=== Information given ===
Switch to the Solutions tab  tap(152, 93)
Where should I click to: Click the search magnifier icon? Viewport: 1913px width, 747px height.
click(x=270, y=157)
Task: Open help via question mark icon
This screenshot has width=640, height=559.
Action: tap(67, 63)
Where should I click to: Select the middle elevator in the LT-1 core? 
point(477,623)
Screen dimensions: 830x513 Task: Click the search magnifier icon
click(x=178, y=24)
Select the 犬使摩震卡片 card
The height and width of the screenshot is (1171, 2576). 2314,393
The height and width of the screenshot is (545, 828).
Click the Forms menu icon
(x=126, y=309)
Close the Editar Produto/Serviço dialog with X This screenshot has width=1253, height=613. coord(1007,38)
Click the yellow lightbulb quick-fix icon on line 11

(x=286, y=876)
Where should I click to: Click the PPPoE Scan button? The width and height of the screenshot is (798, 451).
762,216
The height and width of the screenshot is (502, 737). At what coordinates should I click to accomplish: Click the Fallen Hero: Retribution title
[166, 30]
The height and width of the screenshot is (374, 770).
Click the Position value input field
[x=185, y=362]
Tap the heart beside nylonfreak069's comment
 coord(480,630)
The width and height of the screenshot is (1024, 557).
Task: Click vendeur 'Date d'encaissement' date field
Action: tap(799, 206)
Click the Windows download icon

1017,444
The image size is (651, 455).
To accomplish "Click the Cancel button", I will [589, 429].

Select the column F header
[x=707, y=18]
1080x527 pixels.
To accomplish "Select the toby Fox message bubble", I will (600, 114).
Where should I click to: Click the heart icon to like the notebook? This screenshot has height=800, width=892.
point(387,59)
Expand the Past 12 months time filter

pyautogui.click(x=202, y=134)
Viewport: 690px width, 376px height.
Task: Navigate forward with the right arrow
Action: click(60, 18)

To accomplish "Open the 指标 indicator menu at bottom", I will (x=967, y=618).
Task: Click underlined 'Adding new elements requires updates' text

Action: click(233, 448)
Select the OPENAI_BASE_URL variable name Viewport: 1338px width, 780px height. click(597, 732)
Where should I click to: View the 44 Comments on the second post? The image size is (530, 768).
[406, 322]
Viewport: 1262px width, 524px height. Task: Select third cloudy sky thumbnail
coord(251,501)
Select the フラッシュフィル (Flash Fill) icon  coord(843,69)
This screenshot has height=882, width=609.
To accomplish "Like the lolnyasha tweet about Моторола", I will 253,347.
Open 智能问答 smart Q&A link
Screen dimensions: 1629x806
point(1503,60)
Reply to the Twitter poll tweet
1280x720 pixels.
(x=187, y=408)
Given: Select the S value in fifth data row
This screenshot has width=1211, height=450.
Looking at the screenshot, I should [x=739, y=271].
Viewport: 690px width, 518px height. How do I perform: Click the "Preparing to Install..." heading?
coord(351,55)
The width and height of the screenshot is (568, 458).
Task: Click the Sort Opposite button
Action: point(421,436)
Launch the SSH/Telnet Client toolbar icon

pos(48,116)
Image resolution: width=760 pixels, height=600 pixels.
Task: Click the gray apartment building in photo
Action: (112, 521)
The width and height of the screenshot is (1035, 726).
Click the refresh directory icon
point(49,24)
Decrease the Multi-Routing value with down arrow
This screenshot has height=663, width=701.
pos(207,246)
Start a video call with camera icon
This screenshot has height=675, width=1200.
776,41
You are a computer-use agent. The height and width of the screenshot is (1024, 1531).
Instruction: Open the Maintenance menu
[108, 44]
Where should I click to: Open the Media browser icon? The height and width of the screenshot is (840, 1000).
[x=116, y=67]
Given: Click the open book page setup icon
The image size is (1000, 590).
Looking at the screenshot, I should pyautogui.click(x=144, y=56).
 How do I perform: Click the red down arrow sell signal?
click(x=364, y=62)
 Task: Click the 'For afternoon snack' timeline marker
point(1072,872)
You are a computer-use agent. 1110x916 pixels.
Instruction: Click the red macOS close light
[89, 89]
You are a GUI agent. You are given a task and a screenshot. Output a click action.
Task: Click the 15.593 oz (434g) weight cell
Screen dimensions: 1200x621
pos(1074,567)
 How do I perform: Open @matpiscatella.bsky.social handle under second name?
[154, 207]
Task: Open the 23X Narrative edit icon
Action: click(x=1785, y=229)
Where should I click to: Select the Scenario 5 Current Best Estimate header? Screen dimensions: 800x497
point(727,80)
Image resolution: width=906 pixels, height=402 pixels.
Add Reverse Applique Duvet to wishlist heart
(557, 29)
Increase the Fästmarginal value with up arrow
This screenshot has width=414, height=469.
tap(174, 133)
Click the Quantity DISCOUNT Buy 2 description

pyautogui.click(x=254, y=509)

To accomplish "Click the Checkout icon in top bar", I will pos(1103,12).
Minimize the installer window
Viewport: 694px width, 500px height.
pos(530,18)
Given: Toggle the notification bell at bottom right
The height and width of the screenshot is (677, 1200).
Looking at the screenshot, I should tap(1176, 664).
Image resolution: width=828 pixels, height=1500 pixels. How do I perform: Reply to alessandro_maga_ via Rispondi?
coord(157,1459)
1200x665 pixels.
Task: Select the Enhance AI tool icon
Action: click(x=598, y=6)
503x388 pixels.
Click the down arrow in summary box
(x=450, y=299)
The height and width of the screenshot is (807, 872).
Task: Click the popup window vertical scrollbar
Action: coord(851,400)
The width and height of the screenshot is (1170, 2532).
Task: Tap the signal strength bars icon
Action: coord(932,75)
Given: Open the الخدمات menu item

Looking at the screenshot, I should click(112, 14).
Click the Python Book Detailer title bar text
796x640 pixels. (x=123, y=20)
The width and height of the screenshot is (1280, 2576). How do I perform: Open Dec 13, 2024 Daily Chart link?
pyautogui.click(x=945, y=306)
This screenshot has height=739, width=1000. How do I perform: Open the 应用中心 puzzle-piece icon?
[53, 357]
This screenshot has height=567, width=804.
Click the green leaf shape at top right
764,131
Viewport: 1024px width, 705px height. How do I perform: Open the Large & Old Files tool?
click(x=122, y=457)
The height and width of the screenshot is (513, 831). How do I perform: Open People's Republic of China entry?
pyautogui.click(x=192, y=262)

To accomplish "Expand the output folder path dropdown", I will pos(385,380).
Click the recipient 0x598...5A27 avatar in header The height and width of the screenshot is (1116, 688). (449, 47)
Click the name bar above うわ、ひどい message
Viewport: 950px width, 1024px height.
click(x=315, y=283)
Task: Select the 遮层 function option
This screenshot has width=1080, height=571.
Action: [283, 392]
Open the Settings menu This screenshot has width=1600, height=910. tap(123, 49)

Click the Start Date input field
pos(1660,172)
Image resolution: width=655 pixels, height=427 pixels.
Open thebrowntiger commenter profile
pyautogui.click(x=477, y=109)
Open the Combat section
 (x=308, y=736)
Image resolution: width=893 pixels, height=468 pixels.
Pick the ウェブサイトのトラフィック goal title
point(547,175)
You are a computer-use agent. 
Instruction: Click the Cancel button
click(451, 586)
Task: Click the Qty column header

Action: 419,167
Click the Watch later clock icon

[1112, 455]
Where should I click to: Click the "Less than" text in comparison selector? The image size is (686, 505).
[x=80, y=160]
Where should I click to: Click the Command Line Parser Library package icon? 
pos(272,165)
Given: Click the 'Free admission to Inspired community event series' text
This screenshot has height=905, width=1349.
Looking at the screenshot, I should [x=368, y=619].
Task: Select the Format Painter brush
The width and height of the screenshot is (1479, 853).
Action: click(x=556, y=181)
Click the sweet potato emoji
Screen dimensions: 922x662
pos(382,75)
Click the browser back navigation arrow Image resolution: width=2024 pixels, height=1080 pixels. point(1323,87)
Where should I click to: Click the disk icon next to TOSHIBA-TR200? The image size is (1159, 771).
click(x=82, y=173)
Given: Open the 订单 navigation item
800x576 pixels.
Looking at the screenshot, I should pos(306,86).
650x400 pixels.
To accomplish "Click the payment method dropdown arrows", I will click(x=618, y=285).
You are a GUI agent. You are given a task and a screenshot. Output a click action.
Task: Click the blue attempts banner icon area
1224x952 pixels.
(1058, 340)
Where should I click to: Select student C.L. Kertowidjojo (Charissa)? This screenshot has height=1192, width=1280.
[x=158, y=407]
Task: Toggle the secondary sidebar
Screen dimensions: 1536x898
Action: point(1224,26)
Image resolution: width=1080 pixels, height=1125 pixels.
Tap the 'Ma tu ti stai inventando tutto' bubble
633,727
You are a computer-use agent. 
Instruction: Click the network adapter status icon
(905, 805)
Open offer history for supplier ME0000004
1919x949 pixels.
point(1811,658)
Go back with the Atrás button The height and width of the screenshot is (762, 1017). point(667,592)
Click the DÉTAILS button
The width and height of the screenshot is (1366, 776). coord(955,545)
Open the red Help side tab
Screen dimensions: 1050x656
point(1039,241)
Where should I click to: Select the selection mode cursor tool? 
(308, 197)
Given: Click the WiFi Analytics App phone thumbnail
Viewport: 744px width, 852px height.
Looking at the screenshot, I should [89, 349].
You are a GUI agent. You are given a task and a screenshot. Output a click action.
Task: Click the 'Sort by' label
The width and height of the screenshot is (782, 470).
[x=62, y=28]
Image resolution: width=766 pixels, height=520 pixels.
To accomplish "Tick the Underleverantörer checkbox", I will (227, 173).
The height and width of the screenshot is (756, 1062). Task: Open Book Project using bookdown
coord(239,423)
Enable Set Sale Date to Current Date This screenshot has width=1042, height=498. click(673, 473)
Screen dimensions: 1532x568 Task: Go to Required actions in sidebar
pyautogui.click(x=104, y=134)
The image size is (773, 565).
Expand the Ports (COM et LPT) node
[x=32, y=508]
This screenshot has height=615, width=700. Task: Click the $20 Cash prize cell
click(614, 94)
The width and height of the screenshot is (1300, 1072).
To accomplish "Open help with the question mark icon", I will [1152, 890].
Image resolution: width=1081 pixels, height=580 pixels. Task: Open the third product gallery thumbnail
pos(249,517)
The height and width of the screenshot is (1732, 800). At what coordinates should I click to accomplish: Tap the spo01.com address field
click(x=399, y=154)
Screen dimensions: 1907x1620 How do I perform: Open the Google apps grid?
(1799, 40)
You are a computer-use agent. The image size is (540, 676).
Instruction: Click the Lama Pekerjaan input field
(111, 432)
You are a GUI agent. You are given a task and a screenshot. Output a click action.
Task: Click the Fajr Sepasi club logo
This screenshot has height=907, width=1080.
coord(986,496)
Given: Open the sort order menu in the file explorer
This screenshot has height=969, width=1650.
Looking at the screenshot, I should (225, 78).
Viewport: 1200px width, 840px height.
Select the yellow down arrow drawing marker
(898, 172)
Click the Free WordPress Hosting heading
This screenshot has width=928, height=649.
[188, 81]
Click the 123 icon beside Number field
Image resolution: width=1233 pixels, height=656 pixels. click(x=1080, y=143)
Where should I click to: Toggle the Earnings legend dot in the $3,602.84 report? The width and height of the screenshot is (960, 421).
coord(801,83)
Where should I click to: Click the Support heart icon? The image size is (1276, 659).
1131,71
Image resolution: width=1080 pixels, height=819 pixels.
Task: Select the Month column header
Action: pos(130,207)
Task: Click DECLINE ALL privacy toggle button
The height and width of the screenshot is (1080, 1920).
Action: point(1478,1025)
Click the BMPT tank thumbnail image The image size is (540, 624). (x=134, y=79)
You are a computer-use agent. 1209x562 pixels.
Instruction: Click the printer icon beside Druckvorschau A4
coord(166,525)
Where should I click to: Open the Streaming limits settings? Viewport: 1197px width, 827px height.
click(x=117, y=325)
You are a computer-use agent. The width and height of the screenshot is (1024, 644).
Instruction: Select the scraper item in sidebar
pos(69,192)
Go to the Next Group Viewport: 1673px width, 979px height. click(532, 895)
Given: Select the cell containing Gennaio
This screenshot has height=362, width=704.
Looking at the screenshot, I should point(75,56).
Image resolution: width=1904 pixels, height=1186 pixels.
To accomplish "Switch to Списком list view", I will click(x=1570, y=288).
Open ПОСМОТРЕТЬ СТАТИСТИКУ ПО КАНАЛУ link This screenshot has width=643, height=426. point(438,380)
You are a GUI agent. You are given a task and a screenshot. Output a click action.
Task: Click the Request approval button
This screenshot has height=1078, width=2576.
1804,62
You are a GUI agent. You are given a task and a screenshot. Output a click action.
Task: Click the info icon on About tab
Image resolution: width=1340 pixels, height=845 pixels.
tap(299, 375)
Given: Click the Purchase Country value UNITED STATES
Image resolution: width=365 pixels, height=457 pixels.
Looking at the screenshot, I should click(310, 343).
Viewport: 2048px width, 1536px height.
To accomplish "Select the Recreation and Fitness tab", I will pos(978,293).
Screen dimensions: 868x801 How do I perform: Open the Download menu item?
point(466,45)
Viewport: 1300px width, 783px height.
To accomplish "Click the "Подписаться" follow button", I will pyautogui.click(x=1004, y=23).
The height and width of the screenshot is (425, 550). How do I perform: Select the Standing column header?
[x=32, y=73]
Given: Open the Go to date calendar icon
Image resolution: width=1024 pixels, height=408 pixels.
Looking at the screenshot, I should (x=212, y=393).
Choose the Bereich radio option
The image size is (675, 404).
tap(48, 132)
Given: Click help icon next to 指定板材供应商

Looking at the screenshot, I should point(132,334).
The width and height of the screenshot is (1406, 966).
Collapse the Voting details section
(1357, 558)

=== Assigned task ===
Which lines in the listing have the string "message"? Pick them out and copy them.

=== Task response ===
To accomplish "Select the toby Fox message bubble", I will (600, 114).
Click the name bar above うわ、ひどい message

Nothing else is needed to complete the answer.